** Opening DATA SHOWN block **
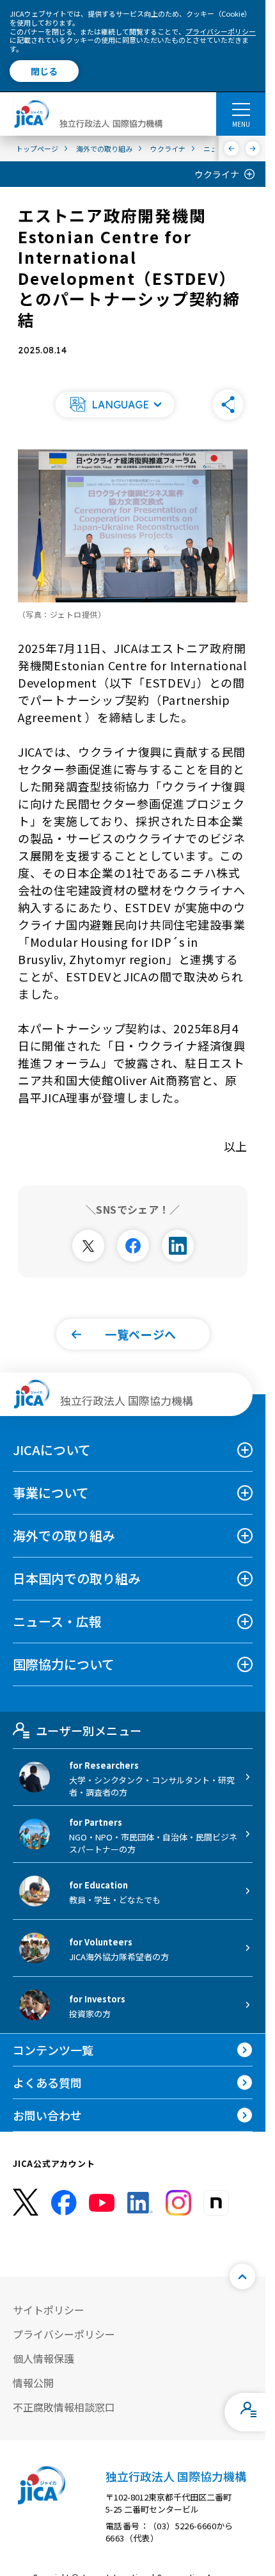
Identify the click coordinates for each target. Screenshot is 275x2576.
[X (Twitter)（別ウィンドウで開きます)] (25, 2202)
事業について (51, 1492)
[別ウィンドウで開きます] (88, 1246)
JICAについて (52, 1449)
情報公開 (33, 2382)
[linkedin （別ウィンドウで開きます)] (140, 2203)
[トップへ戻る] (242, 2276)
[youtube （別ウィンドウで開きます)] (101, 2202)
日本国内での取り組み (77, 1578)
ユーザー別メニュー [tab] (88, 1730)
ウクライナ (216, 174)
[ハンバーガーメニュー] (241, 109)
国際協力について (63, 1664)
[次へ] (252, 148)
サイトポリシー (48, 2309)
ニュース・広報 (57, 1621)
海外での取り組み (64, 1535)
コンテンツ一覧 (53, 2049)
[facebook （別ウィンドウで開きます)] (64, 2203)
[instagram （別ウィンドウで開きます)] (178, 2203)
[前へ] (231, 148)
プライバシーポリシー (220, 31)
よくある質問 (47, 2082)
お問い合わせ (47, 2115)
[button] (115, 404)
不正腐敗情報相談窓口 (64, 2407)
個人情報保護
** Closing DATA SHOWN block **
## [WHAT IS REQUIRED]
Counting only lines with the word "別ウィンドウで開きます" in them, say how many there are in the entries above, with no other words.

## [SOLUTION TO THIS EXERCISE]
6